The book’s format is really accessible: 100 tips over 150 pages, making it ideal for returning to in spare moments. The tips span the whole lifecyce of a hotel, from choosing a site and planning a concept to building and motivating a team and marketing your operation.
Here are ten tips that stood out for me. You’ll have to get onto Amazon and order a copy if you want to check out the other 90 …
1. Choose the right neighbourhood. Before you buy a property, make sure there are no nasty surprises nearby – a busy fire station next door, a refuse disposal company down the road …
2. Visualise everything. Sense-check each decision made by architects and interior designers to make sure what they create is fit for purpose. “How can the customer reach those bath taps? Where can we hang or store the towels? How do we clean under that bed?” …
3. Open full throttle. Soft openings are for wimps – pre-market your hotel in order to open with a full house.
4. Manage the moment. Resist the temptation to stay locked away in your office and get out into your hotel to experience first-hand the service levels guests are enjoying – or suffering.
5. Say thank you and well done. Money isn’t everything: motivation is best fuelled by achievement and recognition.
6. Demonstrate you really care. “We have all experienced the head waiter who sidles up to a table, before you have even taken a mouthful of food, to ask if everything is all right, and then moves on before you have answered”. Don’t allow a similar insincerity into your dealings with guests.
7. Don’t let meetings clash with your greetings. The more time you spend in areas of greatest guest activity, the more you learn – so don’t spend too long closeted away in meetings. And never let a guest be told that you are “in a meeting”.
8. Price it right.
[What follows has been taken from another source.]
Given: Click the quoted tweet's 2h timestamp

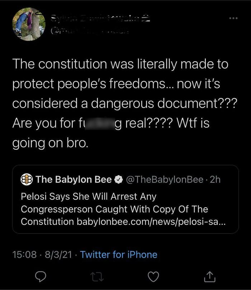Looking at the screenshot, I should pyautogui.click(x=215, y=180).
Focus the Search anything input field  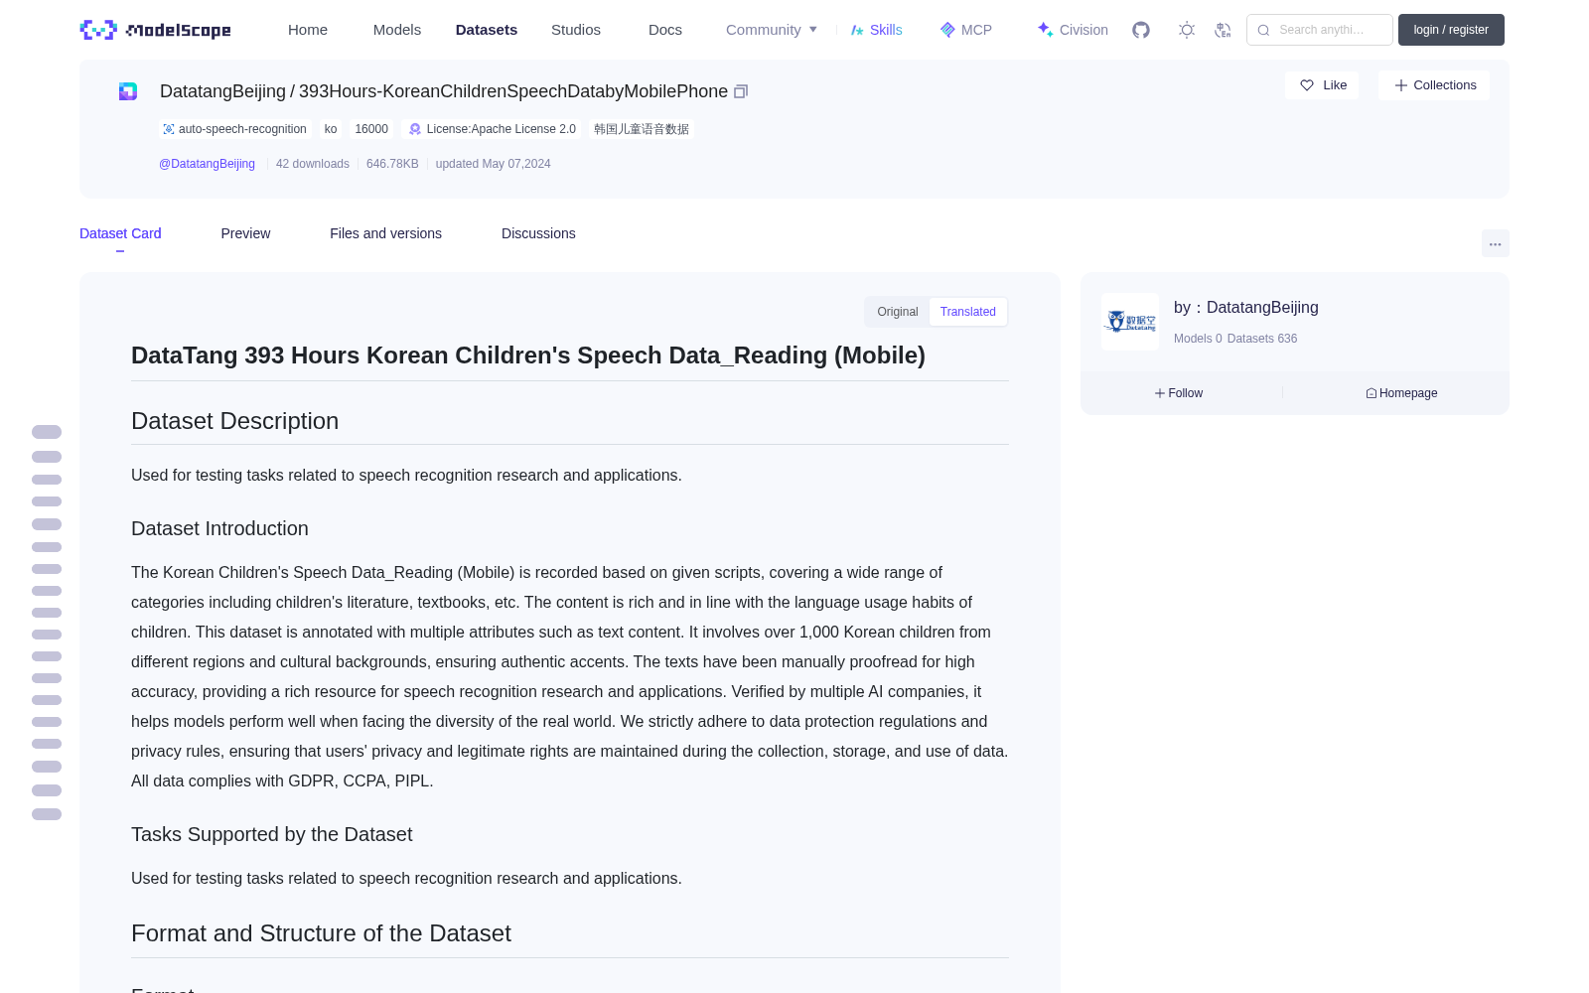coord(1320,30)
Pricing policies are crucial to your business, so understand and master the relationship between price and volume.
9/ Create confidence in others. “Good training is the art of teaching someone how to do something to the standard you require and with the confidence that will ensure that it is successfully implemented in a manner that will please customers and colleagues alike.”
10/ Keep your feet on the ground. Don’t become the guest – “because the tools of your trade include food, booze, and beds, don’t be tempted to mix your work with your pleasure”.
If you could offer just one tip to an aspiring hotelier, what would it be?